The Passenger: India (Europa Editions, £18.99, March 18)
I mentioned The Passenger last year, when the first two volumes, on Japan and Greece, came out. It’s a place-based magazine the size of a large-format paperback (nine inches by six). Writers featured in volume five, on India, include Arundhati Roy, on the caste system, Prem Shankar Jha, on Hindu nationalism, and Tishani Doshi, on women’s rights. Pictures are from Gaia Squarci, who divides her time between Milan and New York, where she teaches at the International Centre of Photography. The next volumes will be city-focused, on Berlin and Paris.
Gone: A Search for What Remains of the World’s Extinct Creatures
by Michael Blencowe (Leaping Hare Press, £18.99, April 6)

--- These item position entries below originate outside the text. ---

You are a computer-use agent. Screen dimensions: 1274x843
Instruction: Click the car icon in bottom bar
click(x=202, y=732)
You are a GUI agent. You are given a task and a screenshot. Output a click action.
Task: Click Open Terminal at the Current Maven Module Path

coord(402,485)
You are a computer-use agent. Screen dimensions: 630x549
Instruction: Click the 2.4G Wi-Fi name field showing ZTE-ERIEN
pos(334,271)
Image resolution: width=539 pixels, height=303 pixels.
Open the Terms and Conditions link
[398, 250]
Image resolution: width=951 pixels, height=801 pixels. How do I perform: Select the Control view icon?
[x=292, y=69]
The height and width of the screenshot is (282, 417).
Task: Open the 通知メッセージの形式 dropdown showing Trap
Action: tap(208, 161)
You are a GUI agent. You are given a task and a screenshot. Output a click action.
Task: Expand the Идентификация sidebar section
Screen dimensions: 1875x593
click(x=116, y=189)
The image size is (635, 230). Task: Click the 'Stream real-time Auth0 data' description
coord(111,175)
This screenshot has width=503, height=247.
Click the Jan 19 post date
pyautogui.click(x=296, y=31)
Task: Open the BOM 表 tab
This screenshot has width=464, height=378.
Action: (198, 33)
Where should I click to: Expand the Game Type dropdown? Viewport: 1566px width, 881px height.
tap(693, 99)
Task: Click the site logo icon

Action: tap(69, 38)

When other little boys were sticking the faces of footballers into albums, Michael Blencowe was reading books about extinction. The stories of each animal’s life and death, of epic voyages of discovery, led him far, far away from his “suburban cul-de-sac”. After a visit to a cabinet of extinct species in the Booth Museum of Natural History, in Brighton, he finds his childhood passion reignited. He travels to the forests of New Zealand and on the ferries of Finland, from San Francisco to the Widewater lagoon in West Sussex, intent on telling the stories of animals as disparate as the great auk and Ivell’s sea anemone. Artworks from Jade They resurrecting these creatures accompany his narrative. It’s a book, his publishers say, that “inspires the hope and respect for the natural world that is needed for it to survive”.